I know PEEPS are available more that just in the Spring, but I still manage to keep my consumption of them limited until Spring and the Easter season arrive.
It is well known amongst the staff at Ohio’s Country Journal and Ohio Ag Net that I LOVE PEEPS. I often describe the stress level of my day based on how many rows of PEEPS I’ll be eating when I arrive at my home.
Matt Reese, editor of Ohio’s Country Journal, and I have been friends and co-workers for more than a decade so he likes to annually argue with me about PEEPS. He just really doesn’t see the necessity of PEEPS in a human diet. So Matt, just for you I decided to do a little research on my favorite marshmallow treats.

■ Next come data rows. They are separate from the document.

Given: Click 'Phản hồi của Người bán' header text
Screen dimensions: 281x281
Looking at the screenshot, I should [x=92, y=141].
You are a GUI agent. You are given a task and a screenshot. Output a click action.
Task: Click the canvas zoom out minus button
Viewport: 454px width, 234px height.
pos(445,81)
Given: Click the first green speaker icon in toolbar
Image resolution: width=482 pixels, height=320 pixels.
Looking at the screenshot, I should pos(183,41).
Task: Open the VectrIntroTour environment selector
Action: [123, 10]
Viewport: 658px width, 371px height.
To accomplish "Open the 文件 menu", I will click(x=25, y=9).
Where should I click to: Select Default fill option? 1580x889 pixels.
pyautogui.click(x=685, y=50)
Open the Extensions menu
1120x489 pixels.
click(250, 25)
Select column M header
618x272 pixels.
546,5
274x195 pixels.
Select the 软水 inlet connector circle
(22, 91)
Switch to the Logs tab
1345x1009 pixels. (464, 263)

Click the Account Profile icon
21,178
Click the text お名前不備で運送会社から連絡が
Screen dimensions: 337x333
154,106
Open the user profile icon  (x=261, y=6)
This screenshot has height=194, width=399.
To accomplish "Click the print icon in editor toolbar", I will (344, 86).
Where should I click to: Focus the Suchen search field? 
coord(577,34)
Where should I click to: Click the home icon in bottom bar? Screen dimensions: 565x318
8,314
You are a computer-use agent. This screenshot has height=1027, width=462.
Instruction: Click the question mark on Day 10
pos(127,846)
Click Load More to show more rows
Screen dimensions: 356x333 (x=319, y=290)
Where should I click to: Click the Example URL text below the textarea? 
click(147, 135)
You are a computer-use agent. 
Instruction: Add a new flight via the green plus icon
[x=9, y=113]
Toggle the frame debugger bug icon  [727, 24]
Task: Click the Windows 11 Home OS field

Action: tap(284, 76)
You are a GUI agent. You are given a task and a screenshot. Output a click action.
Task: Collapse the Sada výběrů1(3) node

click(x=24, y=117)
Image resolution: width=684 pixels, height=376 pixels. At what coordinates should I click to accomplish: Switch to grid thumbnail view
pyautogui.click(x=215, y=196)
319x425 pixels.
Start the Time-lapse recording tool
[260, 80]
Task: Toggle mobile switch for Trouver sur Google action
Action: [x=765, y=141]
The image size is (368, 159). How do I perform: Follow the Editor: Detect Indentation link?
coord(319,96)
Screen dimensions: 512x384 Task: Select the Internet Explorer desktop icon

Matt will be happy to know that PEEPS usually aren’t available year-round. They can only be purchased at Halloween, Christmas, Valentine’s Day, and Easter. I guess I better stock up before the Easter supply is gone because it is going to be a long dry spell without peeps until the Fall.
Furthermore, PEEPS aren’t just for eating straight out of the box anymore. The company that manufactures PEEPS has an entire website dedicated to showcasing recipes and directions for arts and crafts that include the delicious marshmallow treats. Once readers of this blog glance through some of the artwork and recipes included on the site, I’m sure they will agree with me that Spring just isn’t Spring without the inclusion of a few dozen marshmallow PEEPS.
For my part, I doubt I manage to do more than crack open a half a dozen or so boxes of the pink sugar coated bunny marshmallows and shove them in my mouth. I just can resist them long enough to include them in a recipe or some time of artwork.
As for Matt, I’m pretty sure he will remain convinced that PEEPS are an unnecessary and worthless addition to my Spring traditions. If he keeps trying to ruin my Spring-time sugar filled high, though, maybe I’ll have to start a campaign to end the tradition of Christmas trees. That just might get him come to a truce on the topic of tasty PEEPS.